J’ai soulevé le canon de l’arme.

— Ne dis rien, ça vaut mieux… Après tout, je ne suis pas tellement sûr de pouvoir me retenir…

— Écoute, Lino…

Je lui ai lancé un coup de pied dans les chevilles. Il a gémi, puis il a rencontré mes yeux et s’est tu instantanément. Je ne devais pas être très beau à contempler.

— Quitte ton imperméable…

Maurice a hésité. Il a déboutonné son vêtement de pluie et l’a laissé couler à ses pieds dans un mouvement presque féminin.

— Ta veste !

Il a quitté sa veste.

— Ta chemise…

Il est resté béant, peureux… Il ne voulait pas, il avait trop peur…

— Ta chemise ! ai-je gueulé…

Il a vite dénoué sa cravate, puis sa chemise a été dégrafée et la vue de sa peau rose de bébé bien talqué où sur la poitrine végétaient quelques poils blonds m’a redonné envie de tirer… J’ai fermé les yeux un bref instant. Je sentais la présence de Mme Broussac dans la maison. Non, je ne pouvais pas lui faire ça.

Il claquait des dents, maintenant… Sa peau se hérissait… J’ai avancé la main vers sa ceinture, je l’ai dégrafée et j’ai tiré sur la boucle, d’un coup sec. La ceinture est sortie des ganses du pantalon, arrachant la dernière… j’ai fait glisser la boucle à terre. J’ai assuré l’extrémité de la lanière dans ma main en lui faisant décrire un tour mort.

Alors la séance a commencé. Au premier coup, la boucle lui a arraché un gros morceau de viande sur l’épaule… Il a crié comme un gosse échauffé. J’ai levé mon fouet improvisé. Ma colère était si terrible que je regrettais de ne pouvoir frapper plus vite ni plus fort.

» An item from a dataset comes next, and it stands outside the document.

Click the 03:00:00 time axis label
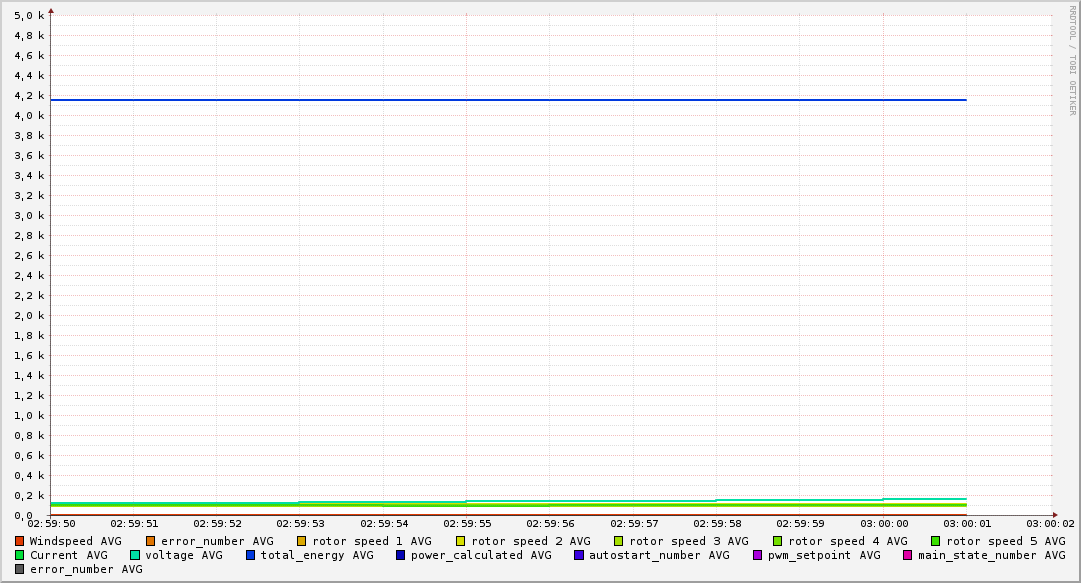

Je levais mon bras et le laissais retomber avec une puissance de robot. Comme un robot remonté, rien ne pouvait m’arrêter. Maurice courait dans tous les sens, en essayant de se protéger… Mais je marchais sur lui sans hésiter, le rattrapant toujours en deux enjambées… La ceinture frappait. À chaque coup la boucle entaillait sa chair… Il saignait de partout… Son torse n’était qu’une plaie ; du sang coulait dans ses cheveux… Il avait la bouche écrasée, le nez ouvert, un œil énorme.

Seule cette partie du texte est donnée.